En un trasfondo de creciente violencia, Wallace pone frente a frente dos fuerzas opuestas: por una parte, aquellos que tratan de modificar la Constitución para que el gobierno pueda imponer sin miramientos un programa de `ley y orden`, por otra, quienes creen que tras la Enmienda XXXV se oculta un plan de mayor alcance que tiene por fin subvertir el proceso del gobierno constitucional y reemplazarlo por un estado policíaco.
Los protagonistas de ambas posturas son Vernon T. Tynan, el poderoso director del FBI, y Christopher Collins, el nuevo secretario de Justicia, hombre ambicioso pero lleno de honradez.
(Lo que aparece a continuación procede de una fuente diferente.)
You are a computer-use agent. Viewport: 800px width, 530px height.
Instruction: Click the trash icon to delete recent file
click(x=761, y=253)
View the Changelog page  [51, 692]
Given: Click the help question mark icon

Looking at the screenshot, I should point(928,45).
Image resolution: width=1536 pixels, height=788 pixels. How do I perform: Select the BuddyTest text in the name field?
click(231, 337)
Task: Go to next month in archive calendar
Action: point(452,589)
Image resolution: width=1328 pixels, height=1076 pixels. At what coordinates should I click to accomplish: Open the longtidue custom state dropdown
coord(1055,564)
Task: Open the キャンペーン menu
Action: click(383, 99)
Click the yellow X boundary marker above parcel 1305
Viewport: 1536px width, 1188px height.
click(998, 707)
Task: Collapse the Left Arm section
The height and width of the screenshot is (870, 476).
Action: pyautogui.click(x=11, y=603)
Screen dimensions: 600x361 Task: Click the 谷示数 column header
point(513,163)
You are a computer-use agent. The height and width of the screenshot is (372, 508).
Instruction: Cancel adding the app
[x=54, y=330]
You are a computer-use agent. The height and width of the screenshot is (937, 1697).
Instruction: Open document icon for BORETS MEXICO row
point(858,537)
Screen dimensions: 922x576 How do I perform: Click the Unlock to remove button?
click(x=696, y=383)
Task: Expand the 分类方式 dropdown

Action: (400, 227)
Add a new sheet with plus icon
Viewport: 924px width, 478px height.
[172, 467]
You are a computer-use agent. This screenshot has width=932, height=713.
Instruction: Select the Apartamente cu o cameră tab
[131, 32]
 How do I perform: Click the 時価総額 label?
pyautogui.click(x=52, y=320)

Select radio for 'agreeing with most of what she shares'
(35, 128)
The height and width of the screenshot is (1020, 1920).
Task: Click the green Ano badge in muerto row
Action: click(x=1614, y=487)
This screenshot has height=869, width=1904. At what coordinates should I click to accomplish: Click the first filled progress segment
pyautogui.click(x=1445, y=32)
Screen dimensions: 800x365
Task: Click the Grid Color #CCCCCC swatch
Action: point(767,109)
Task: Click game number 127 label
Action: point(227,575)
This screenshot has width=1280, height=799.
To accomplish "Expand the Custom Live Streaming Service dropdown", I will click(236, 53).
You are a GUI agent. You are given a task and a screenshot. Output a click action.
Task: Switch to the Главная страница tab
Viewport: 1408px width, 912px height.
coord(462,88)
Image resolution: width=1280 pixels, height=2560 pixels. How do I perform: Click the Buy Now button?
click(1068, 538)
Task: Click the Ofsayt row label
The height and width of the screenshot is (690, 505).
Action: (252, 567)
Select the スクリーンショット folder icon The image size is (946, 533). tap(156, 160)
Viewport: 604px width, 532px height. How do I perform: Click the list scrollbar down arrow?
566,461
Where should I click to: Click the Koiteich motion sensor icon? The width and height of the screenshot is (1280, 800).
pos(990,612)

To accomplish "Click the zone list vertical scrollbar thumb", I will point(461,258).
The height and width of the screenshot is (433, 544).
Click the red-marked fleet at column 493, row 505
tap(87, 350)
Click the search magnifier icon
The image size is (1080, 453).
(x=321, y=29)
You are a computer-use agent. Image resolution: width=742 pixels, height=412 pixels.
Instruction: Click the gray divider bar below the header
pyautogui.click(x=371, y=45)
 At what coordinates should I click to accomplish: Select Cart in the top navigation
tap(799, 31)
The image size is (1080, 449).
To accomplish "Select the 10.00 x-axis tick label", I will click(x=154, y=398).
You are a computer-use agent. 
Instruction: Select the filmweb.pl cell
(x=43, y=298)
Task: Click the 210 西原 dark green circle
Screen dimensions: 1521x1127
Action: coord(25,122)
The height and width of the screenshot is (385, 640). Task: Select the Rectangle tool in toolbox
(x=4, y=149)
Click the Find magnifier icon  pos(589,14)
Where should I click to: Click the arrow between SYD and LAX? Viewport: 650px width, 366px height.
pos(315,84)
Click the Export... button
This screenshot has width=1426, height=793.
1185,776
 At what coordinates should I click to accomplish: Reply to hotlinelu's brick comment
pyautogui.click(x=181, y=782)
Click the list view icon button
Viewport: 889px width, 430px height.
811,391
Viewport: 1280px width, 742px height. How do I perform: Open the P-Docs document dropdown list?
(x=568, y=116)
Las dudas iniciales de Collins se ven reavivadas en el lecho de muerte de su predecesor, quien le pone en guardia contra el `Documento R`, clave misteriosa del futuro de toda la nación.
En su búsqueda de este vital documento, Collins se ve envuelto en una serie de sucias trampas: un intento de chantaje sexual dirigido contra él mismo, la puesta a punto de un `programa piloto` en una pequeña población cuyos habitantes han sido desposeídos de sus derechos constitucionales, dos brutales asesinatos, la revelación de un escándalo de su esposa, que hace que ésta desaparezca…
Transcurren días angustiosos y se acerca el momento en que, en California, ha de llevarse a cabo la última y decisiva votación para ratificar o rechazar la Enmienda XXXV. El destino del país depende de Collins, de su lucha a muerte con el FBI de Tynan y de su hallazgo del `Documento R`.
Por su fuerza expresiva, por la inteligente contraposición de ficción y realidad, y por la profundidad de los problemas que plantea, esta última novela de Irving Wallace será sin duda una de las obras más discutidas y elogiadas de estos últimos tiempos.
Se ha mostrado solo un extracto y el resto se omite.